Required work: Look below for the line that has "The height and"; output exactly from it through the line that has "Click the Sensitivity", and leave the pictures out.

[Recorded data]
==*==
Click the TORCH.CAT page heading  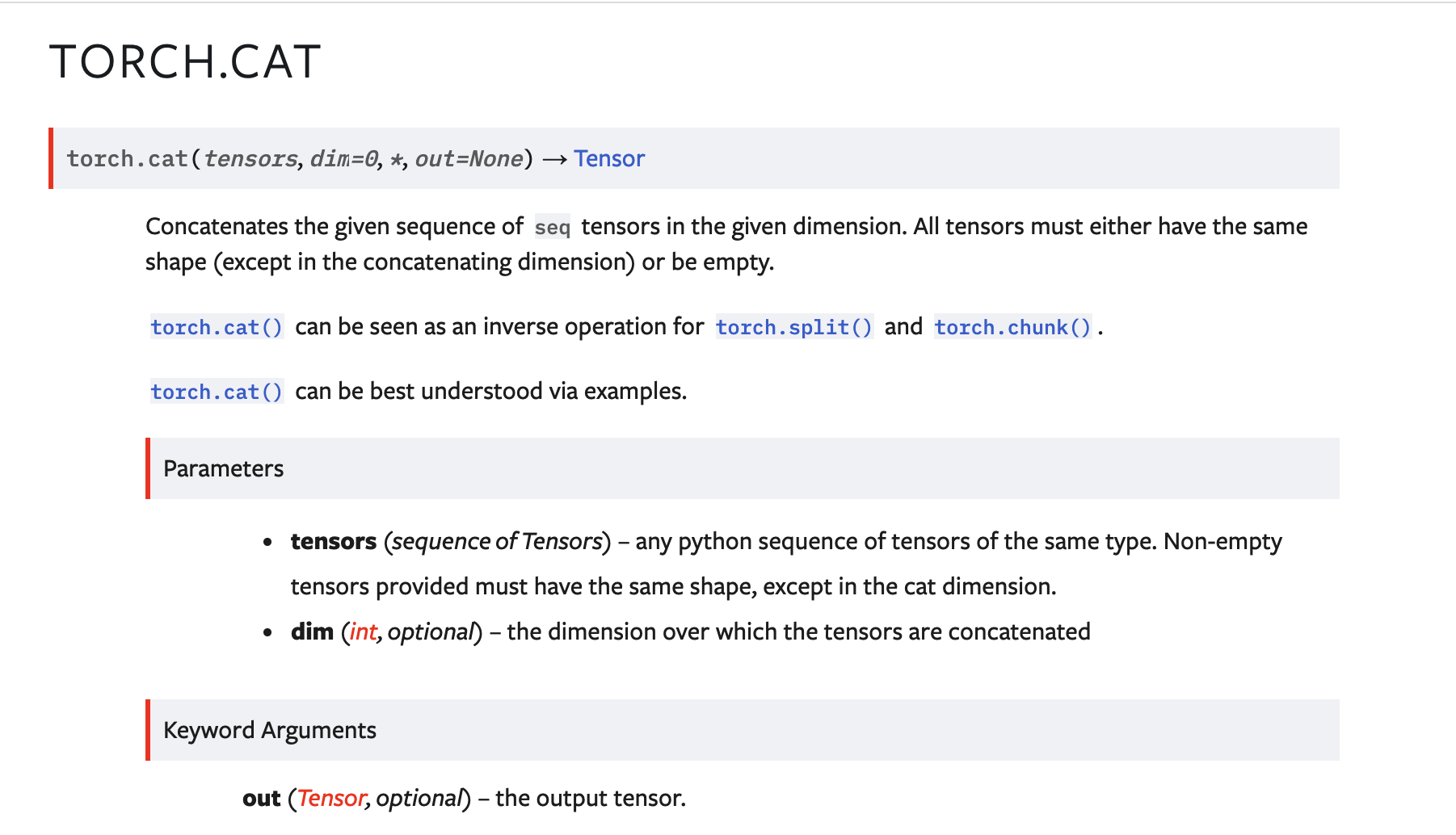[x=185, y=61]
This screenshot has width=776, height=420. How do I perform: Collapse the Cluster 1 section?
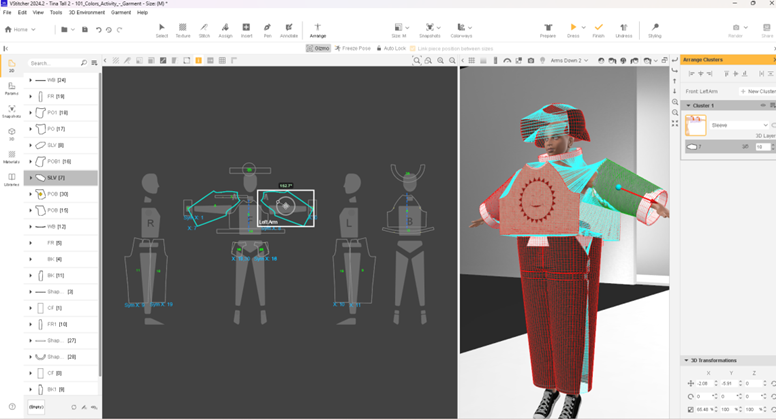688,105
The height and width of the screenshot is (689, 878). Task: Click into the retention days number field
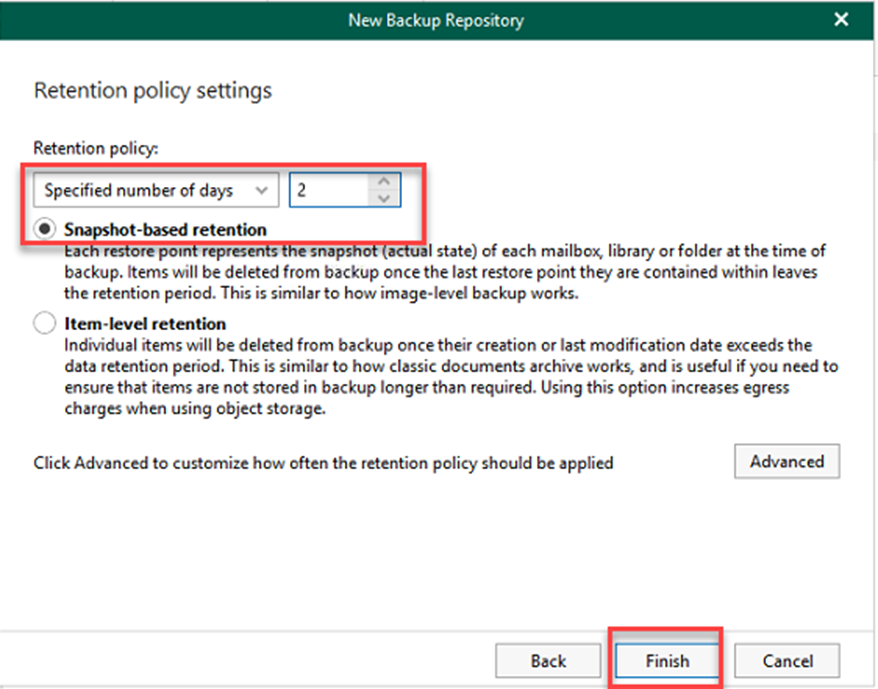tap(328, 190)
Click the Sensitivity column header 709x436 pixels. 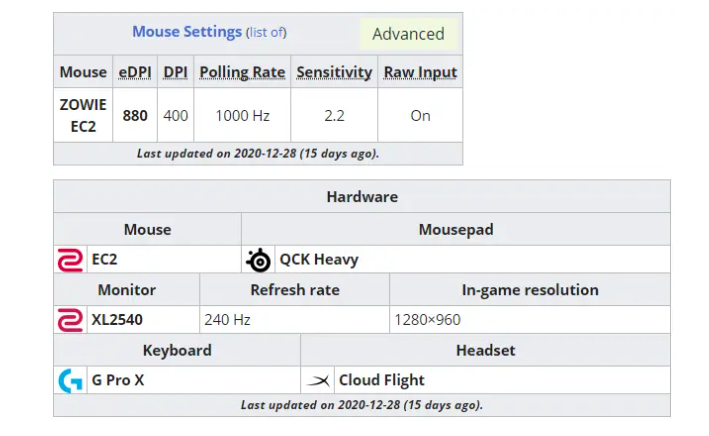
==*==
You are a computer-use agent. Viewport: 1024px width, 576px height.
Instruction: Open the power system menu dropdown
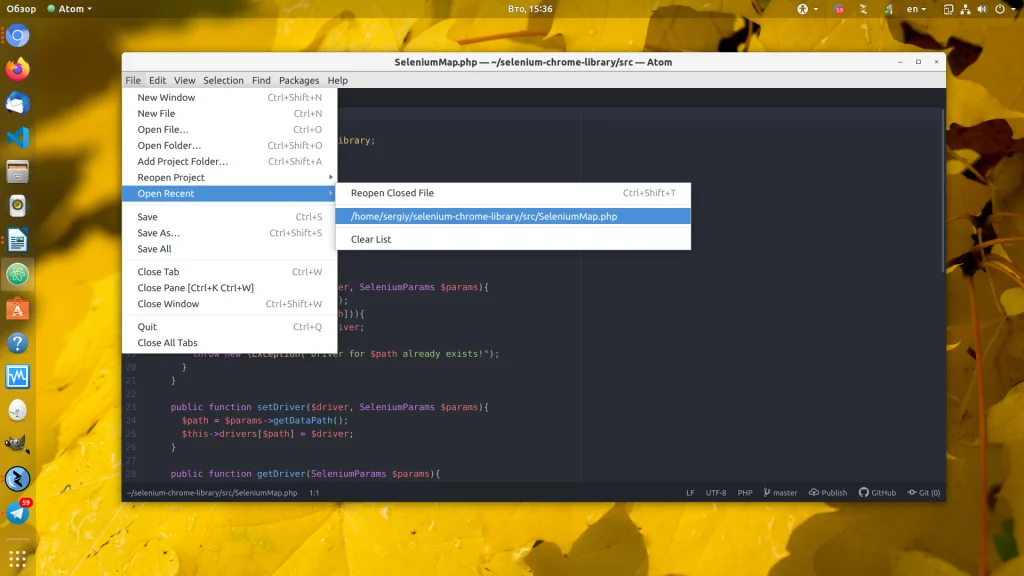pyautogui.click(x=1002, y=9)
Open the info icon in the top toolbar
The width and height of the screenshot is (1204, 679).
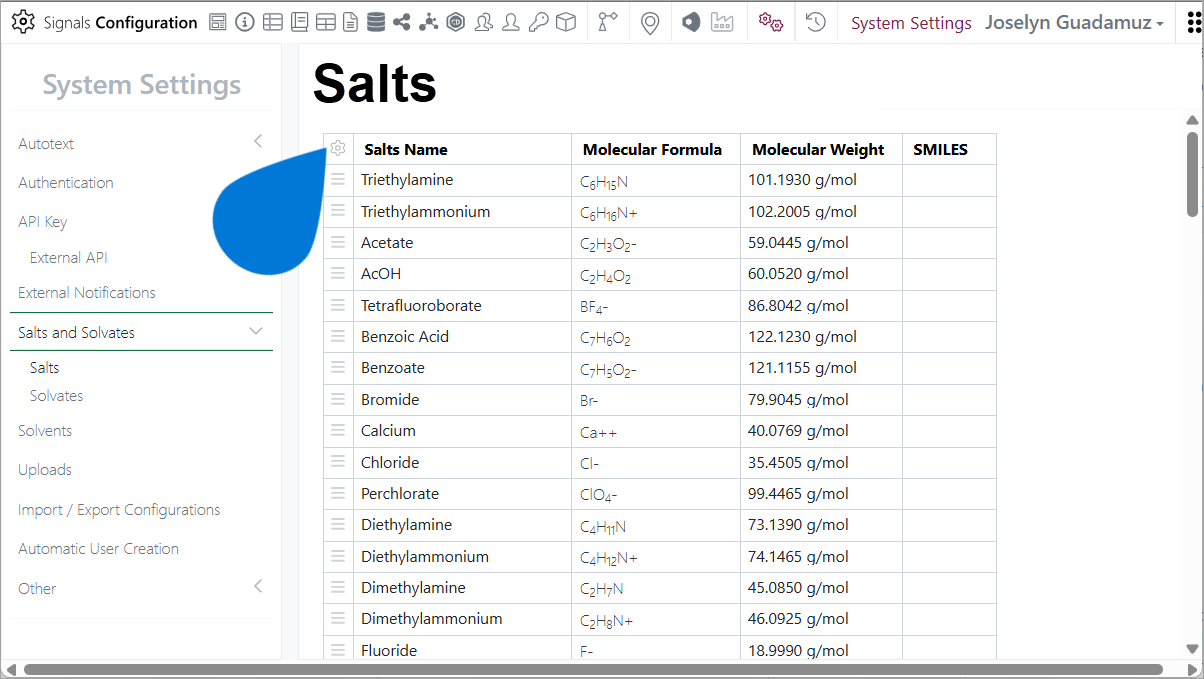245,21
==*==
Answer area:
The height and width of the screenshot is (689, 878). Task: Click into the retention days number field
tap(328, 190)
Click the Sensitivity column header 709x436 pixels. 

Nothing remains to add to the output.